Bianca membuka matanya. "Ah, gila lu Bianca!" umpatnya pada diri sendiri.
Bianca berdecak sebal, dia memilih untuk kembali tidur dan tidak pergi bekerja. Dengan begini dia berharap bisa dipecat oleh Bastian dan dia bisa terbebas dari pria tua itu.
"Bodoamat, gue malu! Kenapa malunya baru sekarang, sih? Badan gue udah diicip cowok tua itu ..., tapi ganteng. Aish, sial! Mana gue kayaknya ketagihan?"
***
Perusahaan mewah itu tampak sibuk, para karyawan tengah mengerjakan seluruh tugas mereka. Di divisi keuangan, mereka tengah bekerja sekaligus membicarakan Bianca yang tak kembali kemarin. Sebagian orang merasa penasaran dan takut, sebagian lagi memilih tak peduli, dan beberapa merasa senang mendengarnya jika Bianca dipecat.
"Bianca baik-baik aja, 'kan?" tanya Rahma dengan raut wajah khawatir.
Ryan menggeleng pelan. "Gue juga nggak tau, tapi tadi kenapa sekretaris pak Bastian ke sini? Nyari Bianca lagi."
"Jangan-jangan Bianca buat masalah," kata Sari.
Alma mendengus, perempuan itu merasa terganggu dengan pembahasan mereka. "Kalian bisa fokus ke kerjaan kalian aja? Nggak usah mikirin orang lain. Dia dipecat atau bukan, itu bukan urusan kita," hardiknya.
Ryan menoleh, satu alis pria itu terangkat. "Kamu nggak ada empati, ya?"
Alma menggeleng dengan wajah angkuh, dia tersenyum sinis. "Dia cuman anak baru, terus tiba-tiba enggak keluar dari ruang Direktur. Godain pak Bastianlah pasti," ketus Alma dengan nada sinis.
"Mulutmu itu, lho. Kayak nggak disekolahin," sindir Rahma sembari menggelengkan kepala.

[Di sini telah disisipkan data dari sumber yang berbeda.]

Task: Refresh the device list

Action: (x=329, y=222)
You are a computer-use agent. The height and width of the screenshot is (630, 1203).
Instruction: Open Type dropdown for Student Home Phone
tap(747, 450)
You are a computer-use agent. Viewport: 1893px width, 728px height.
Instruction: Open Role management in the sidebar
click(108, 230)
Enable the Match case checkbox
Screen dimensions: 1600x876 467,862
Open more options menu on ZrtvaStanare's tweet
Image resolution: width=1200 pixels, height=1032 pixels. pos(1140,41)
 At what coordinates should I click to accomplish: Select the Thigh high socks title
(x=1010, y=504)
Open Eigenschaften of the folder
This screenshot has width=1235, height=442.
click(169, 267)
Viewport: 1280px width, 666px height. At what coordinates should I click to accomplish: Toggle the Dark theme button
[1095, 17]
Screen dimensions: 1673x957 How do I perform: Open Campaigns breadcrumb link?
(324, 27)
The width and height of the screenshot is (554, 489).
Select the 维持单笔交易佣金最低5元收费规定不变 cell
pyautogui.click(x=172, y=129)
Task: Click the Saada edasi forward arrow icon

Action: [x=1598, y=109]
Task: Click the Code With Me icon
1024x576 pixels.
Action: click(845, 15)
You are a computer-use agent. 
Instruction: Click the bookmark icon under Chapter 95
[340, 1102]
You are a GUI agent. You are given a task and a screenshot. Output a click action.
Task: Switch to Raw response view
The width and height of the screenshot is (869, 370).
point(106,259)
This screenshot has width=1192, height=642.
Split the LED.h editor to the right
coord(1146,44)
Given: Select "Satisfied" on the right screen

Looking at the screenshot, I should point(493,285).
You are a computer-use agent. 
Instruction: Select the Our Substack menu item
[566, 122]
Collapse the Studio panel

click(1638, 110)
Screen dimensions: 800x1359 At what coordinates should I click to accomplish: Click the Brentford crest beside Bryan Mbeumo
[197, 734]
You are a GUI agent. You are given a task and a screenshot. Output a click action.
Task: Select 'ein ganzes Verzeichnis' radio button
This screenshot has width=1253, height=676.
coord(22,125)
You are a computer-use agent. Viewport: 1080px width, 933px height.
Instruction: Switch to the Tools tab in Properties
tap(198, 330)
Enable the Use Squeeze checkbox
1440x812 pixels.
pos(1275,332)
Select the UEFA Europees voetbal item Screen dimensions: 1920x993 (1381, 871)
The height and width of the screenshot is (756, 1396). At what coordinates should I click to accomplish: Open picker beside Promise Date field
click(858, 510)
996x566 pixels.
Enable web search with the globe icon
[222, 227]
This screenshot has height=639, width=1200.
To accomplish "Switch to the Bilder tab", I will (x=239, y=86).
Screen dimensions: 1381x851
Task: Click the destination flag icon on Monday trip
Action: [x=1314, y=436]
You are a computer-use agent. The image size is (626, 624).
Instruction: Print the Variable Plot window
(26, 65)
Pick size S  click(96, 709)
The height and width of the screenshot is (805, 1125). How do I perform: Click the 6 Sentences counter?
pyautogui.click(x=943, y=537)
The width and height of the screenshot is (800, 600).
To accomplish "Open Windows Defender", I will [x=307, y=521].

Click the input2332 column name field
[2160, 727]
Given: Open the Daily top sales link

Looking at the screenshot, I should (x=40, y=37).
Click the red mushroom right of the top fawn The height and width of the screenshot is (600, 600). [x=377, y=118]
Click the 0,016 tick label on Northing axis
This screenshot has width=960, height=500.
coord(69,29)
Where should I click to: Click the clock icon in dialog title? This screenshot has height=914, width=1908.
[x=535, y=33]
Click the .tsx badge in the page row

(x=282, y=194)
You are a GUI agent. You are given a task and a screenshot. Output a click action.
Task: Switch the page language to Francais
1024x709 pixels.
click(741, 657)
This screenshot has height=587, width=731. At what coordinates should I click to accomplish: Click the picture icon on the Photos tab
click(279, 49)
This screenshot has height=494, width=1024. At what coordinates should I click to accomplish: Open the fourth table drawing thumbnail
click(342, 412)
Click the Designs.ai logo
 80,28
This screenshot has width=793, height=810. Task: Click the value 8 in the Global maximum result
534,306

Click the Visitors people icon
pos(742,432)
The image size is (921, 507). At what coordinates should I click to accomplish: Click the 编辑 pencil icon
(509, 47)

Di tempat lain, Bastian tengah berpikir kenapa Bianca tidak datang ke kantor hari ini. Jari telunjuk pria itu mengetuk-ngetuk meja, sedangkan di hadapannya Bima berdiri dengan kepala tertunduk.
Bastian menghela napas. Dia menyandarkan punggungnya pada kursi. Sementara itu, Bima melirik sang atasan berulang kali, cukup bingung dengan sikap Bastian yang terus saja mencari keberadaan Bianca.
"Bima," panggil Bastian seraya mendongak.
"Iya, Pak?" Bima mengangkat kepalanya, dia memandang Bastian dengan hormat.
"Cari tau soal Bianca dengan detail, saya kasih waktu 24 jam!" titah Bastian.
Bima mengangguk pelan. "Siap, Pak!"
Bastian mendesah pelan, pria itu menyandarkan kembali tubuhnya seraya menutup mata. Dia tak bisa fokus, pikiran pria itu dipenuhi oleh Bianca. Dia takut wanita itu dalam kondisi yang tak baik-baik saja.
***
Pemakaman, adalah tempat yang menyeramkan bagi sebagian orang dan tempat yang begitu memilukan. Energi di sekitar tak secerah toko bunga, tetapi suram dan tak ada kehidupan secara kasat mata.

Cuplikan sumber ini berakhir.